◆ What you need to do
Below is a block of records. Copy every line in it that contains the word "Select".

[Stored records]
%%

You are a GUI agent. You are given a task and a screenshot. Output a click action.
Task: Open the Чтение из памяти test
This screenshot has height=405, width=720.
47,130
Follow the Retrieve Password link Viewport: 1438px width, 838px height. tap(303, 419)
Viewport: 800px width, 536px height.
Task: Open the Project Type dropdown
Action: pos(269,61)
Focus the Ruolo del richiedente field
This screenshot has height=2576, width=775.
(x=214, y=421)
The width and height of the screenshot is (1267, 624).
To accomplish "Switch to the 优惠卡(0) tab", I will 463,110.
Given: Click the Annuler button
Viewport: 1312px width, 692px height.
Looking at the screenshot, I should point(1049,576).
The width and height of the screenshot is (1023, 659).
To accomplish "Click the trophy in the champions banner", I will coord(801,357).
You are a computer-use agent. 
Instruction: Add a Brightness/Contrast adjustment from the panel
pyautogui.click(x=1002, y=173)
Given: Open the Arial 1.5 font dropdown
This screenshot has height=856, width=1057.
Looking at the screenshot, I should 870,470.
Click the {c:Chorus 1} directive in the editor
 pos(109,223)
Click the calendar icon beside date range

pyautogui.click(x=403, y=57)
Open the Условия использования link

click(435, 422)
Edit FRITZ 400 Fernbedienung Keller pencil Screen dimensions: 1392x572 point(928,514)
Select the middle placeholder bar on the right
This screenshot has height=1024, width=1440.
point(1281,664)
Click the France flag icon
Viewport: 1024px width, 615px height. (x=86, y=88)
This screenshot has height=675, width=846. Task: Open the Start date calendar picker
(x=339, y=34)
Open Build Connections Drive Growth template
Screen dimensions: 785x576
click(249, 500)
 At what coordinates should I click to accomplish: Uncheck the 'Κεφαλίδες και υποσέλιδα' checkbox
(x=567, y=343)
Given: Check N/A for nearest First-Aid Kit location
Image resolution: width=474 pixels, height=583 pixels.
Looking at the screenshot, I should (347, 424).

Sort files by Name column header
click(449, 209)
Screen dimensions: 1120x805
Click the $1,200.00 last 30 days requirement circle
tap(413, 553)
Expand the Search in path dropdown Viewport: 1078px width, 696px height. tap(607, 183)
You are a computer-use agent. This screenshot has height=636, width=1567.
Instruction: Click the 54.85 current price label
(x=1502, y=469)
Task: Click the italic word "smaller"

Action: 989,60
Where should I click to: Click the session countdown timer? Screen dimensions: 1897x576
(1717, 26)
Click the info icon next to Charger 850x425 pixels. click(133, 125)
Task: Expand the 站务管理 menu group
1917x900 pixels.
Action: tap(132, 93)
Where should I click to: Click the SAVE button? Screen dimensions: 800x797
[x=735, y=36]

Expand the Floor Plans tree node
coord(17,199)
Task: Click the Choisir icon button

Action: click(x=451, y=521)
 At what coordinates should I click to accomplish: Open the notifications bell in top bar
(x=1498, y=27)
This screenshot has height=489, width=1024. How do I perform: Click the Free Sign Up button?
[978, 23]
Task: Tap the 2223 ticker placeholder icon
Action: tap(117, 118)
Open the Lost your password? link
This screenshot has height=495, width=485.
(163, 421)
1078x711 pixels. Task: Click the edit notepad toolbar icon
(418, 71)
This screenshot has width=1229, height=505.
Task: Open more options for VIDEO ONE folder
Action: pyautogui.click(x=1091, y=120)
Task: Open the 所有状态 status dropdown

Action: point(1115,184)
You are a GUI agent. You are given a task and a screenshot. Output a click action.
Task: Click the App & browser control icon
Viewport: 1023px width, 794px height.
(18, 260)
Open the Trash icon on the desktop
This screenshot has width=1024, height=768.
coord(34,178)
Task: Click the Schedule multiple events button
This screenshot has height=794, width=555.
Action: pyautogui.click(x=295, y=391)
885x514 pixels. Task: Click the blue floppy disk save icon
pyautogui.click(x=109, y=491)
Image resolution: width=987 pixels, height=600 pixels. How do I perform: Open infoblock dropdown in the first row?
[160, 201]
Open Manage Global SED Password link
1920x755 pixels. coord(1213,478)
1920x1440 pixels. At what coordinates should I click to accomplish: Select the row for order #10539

%%

◆ Solution to the exercise
Select the middle placeholder bar on the right
1920x1440 pixels. At what coordinates should I click to accomplish: Select the row for order #10539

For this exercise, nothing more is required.